**BRIEF:** Could you write the entries out again, exactly as they are?

**SUPPLIED RECORDS:**
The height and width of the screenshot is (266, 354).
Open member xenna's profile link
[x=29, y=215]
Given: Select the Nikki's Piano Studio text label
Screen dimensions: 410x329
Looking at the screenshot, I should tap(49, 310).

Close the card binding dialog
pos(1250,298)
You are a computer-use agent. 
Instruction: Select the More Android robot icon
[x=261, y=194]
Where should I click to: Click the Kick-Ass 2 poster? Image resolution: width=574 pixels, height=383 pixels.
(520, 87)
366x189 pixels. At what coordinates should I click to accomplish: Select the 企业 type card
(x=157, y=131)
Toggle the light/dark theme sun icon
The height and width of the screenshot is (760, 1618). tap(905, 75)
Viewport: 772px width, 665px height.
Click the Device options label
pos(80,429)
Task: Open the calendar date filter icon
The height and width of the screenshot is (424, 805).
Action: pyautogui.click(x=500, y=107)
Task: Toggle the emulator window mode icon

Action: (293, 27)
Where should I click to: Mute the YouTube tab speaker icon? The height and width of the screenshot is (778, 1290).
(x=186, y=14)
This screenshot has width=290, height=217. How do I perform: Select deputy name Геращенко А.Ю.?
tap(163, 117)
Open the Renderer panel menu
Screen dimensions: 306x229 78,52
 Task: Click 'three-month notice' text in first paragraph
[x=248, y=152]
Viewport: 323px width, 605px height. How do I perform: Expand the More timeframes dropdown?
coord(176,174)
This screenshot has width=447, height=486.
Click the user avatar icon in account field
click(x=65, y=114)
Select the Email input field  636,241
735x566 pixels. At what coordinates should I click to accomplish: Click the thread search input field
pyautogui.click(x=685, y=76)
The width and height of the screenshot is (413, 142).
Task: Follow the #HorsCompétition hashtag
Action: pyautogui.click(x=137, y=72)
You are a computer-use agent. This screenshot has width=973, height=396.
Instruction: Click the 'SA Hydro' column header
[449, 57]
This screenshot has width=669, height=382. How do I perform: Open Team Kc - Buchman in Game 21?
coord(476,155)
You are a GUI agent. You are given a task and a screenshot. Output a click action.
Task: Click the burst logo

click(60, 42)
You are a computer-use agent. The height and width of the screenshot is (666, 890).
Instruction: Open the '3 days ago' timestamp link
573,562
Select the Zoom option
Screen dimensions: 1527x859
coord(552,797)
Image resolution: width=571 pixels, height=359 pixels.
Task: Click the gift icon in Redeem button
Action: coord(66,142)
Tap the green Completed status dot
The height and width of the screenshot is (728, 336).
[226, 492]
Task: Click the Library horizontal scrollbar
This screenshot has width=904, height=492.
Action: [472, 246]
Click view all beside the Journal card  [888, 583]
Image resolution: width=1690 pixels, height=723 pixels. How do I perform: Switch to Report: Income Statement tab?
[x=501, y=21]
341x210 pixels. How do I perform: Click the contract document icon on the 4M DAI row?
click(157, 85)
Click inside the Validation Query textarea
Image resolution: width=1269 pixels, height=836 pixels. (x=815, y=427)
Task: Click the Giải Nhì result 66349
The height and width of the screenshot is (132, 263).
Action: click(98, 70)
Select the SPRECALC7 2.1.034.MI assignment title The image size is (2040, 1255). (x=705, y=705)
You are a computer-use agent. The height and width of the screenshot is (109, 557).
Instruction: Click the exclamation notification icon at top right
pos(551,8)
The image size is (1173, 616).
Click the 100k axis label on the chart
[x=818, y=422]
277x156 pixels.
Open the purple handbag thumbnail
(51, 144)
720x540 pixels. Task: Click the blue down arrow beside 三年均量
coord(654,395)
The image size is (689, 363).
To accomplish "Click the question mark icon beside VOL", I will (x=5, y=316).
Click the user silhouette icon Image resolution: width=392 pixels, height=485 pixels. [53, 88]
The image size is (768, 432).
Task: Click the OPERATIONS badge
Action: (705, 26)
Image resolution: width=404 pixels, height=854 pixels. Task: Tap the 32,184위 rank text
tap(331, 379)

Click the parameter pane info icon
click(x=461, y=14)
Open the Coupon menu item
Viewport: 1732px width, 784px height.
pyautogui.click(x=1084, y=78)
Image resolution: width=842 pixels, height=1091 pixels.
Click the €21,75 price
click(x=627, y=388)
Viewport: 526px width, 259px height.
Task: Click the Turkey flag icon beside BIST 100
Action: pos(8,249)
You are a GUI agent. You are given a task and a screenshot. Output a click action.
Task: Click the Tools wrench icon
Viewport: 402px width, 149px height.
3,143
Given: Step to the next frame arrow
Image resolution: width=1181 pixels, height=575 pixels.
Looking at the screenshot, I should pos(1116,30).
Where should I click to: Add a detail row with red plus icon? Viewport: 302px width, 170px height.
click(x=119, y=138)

**WRITTEN ANSWER:**
The height and width of the screenshot is (266, 354).
Open member xenna's profile link
[x=29, y=215]
Given: Select the Nikki's Piano Studio text label
Screen dimensions: 410x329
Looking at the screenshot, I should tap(49, 310).

Close the card binding dialog
pos(1250,298)
You are a computer-use agent. 
Instruction: Select the More Android robot icon
[x=261, y=194]
Where should I click to: Click the Kick-Ass 2 poster? Image resolution: width=574 pixels, height=383 pixels.
(520, 87)
366x189 pixels. At what coordinates should I click to accomplish: Select the 企业 type card
(x=157, y=131)
Toggle the light/dark theme sun icon
The height and width of the screenshot is (760, 1618). tap(905, 75)
Viewport: 772px width, 665px height.
Click the Device options label
pos(80,429)
Task: Open the calendar date filter icon
The height and width of the screenshot is (424, 805).
Action: pyautogui.click(x=500, y=107)
Task: Toggle the emulator window mode icon

Action: (293, 27)
Where should I click to: Mute the YouTube tab speaker icon? The height and width of the screenshot is (778, 1290).
(x=186, y=14)
This screenshot has width=290, height=217. How do I perform: Select deputy name Геращенко А.Ю.?
tap(163, 117)
Open the Renderer panel menu
Screen dimensions: 306x229 78,52
 Task: Click 'three-month notice' text in first paragraph
[x=248, y=152]
Viewport: 323px width, 605px height. How do I perform: Expand the More timeframes dropdown?
coord(176,174)
This screenshot has width=447, height=486.
Click the user avatar icon in account field
click(x=65, y=114)
Select the Email input field  636,241
735x566 pixels. At what coordinates should I click to accomplish: Click the thread search input field
pyautogui.click(x=685, y=76)
The width and height of the screenshot is (413, 142).
Task: Follow the #HorsCompétition hashtag
Action: pyautogui.click(x=137, y=72)
You are a computer-use agent. This screenshot has width=973, height=396.
Instruction: Click the 'SA Hydro' column header
[449, 57]
This screenshot has width=669, height=382. How do I perform: Open Team Kc - Buchman in Game 21?
coord(476,155)
You are a GUI agent. You are given a task and a screenshot. Output a click action.
Task: Click the burst logo

click(60, 42)
You are a computer-use agent. The height and width of the screenshot is (666, 890).
Instruction: Open the '3 days ago' timestamp link
573,562
Select the Zoom option
Screen dimensions: 1527x859
coord(552,797)
Image resolution: width=571 pixels, height=359 pixels.
Task: Click the gift icon in Redeem button
Action: coord(66,142)
Tap the green Completed status dot
The height and width of the screenshot is (728, 336).
[226, 492]
Task: Click the Library horizontal scrollbar
This screenshot has width=904, height=492.
Action: [472, 246]
Click view all beside the Journal card  [888, 583]
Image resolution: width=1690 pixels, height=723 pixels. How do I perform: Switch to Report: Income Statement tab?
[x=501, y=21]
341x210 pixels. How do I perform: Click the contract document icon on the 4M DAI row?
click(157, 85)
Click inside the Validation Query textarea
Image resolution: width=1269 pixels, height=836 pixels. (x=815, y=427)
Task: Click the Giải Nhì result 66349
The height and width of the screenshot is (132, 263).
Action: click(98, 70)
Select the SPRECALC7 2.1.034.MI assignment title The image size is (2040, 1255). (x=705, y=705)
You are a computer-use agent. The height and width of the screenshot is (109, 557).
Instruction: Click the exclamation notification icon at top right
pos(551,8)
The image size is (1173, 616).
Click the 100k axis label on the chart
[x=818, y=422]
277x156 pixels.
Open the purple handbag thumbnail
(51, 144)
720x540 pixels. Task: Click the blue down arrow beside 三年均量
coord(654,395)
The image size is (689, 363).
To accomplish "Click the question mark icon beside VOL", I will (x=5, y=316).
Click the user silhouette icon Image resolution: width=392 pixels, height=485 pixels. [53, 88]
The image size is (768, 432).
Task: Click the OPERATIONS badge
Action: (705, 26)
Image resolution: width=404 pixels, height=854 pixels. Task: Tap the 32,184위 rank text
tap(331, 379)

Click the parameter pane info icon
click(x=461, y=14)
Open the Coupon menu item
Viewport: 1732px width, 784px height.
pyautogui.click(x=1084, y=78)
Image resolution: width=842 pixels, height=1091 pixels.
Click the €21,75 price
click(x=627, y=388)
Viewport: 526px width, 259px height.
Task: Click the Turkey flag icon beside BIST 100
Action: pos(8,249)
You are a GUI agent. You are given a task and a screenshot. Output a click action.
Task: Click the Tools wrench icon
Viewport: 402px width, 149px height.
3,143
Given: Step to the next frame arrow
Image resolution: width=1181 pixels, height=575 pixels.
Looking at the screenshot, I should pos(1116,30).
Where should I click to: Add a detail row with red plus icon? Viewport: 302px width, 170px height.
click(x=119, y=138)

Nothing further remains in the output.